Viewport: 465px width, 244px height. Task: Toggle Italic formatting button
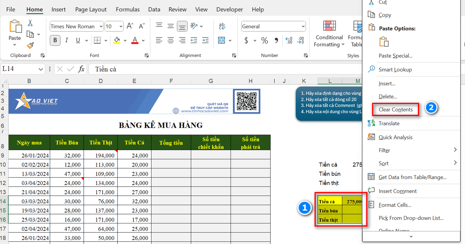click(x=66, y=40)
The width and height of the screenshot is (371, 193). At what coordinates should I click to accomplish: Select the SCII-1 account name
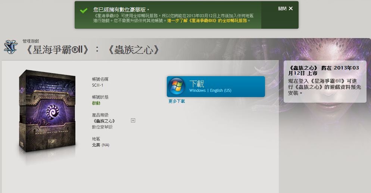click(x=98, y=85)
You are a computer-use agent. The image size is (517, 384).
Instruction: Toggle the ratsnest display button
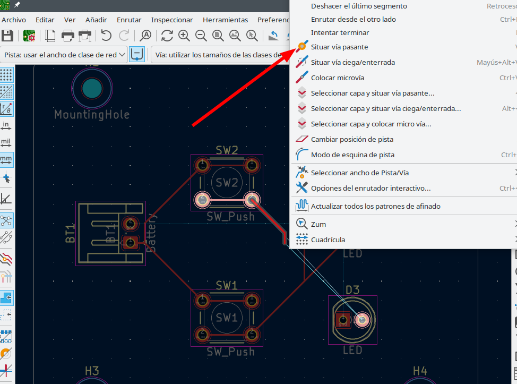coord(6,219)
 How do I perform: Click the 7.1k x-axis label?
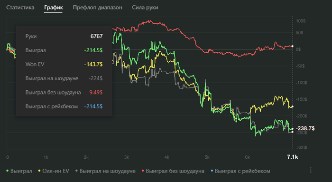coord(293,157)
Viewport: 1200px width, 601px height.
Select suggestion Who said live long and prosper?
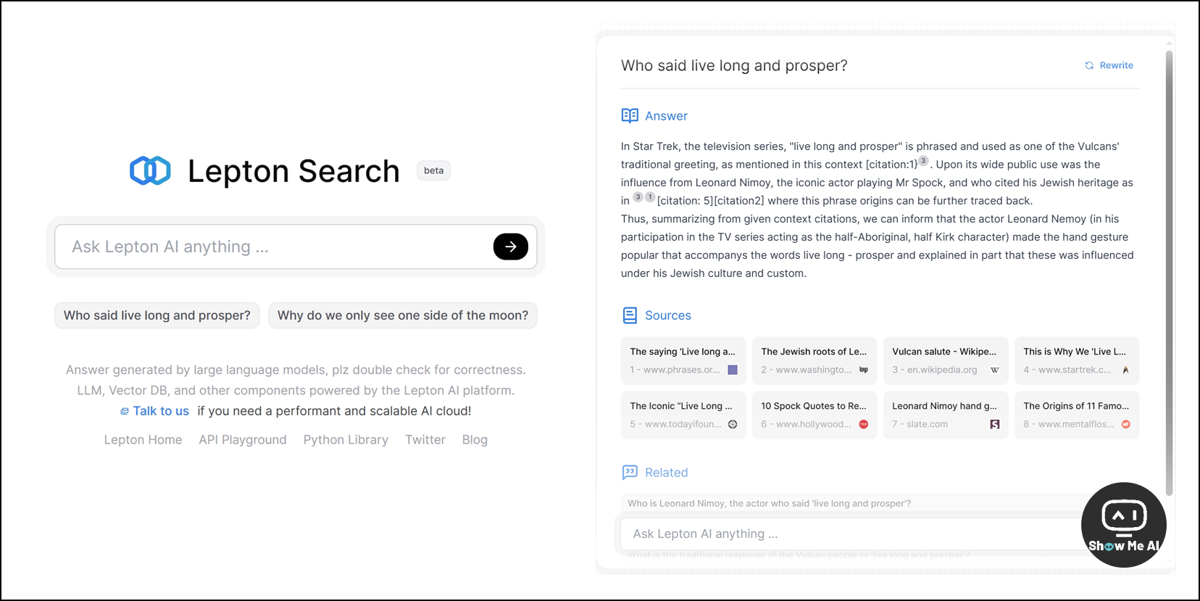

☆ ☆ ☆ ☆ ☆

Your objective
Output every entry verbatim but skip the pictures.

Answer for the task
Viewport: 465px width, 244px height. Task: Toggle Italic formatting button
click(x=66, y=40)
The width and height of the screenshot is (371, 193). At what coordinates should I click to accomplish: Select the SCII-1 account name
click(x=98, y=85)
You are a computer-use agent. The image size is (517, 384).
Instruction: Toggle the ratsnest display button
coord(6,219)
 How do I perform: Click the 7.1k x-axis label?
coord(293,157)
Viewport: 1200px width, 601px height.
Select suggestion Who said live long and prosper?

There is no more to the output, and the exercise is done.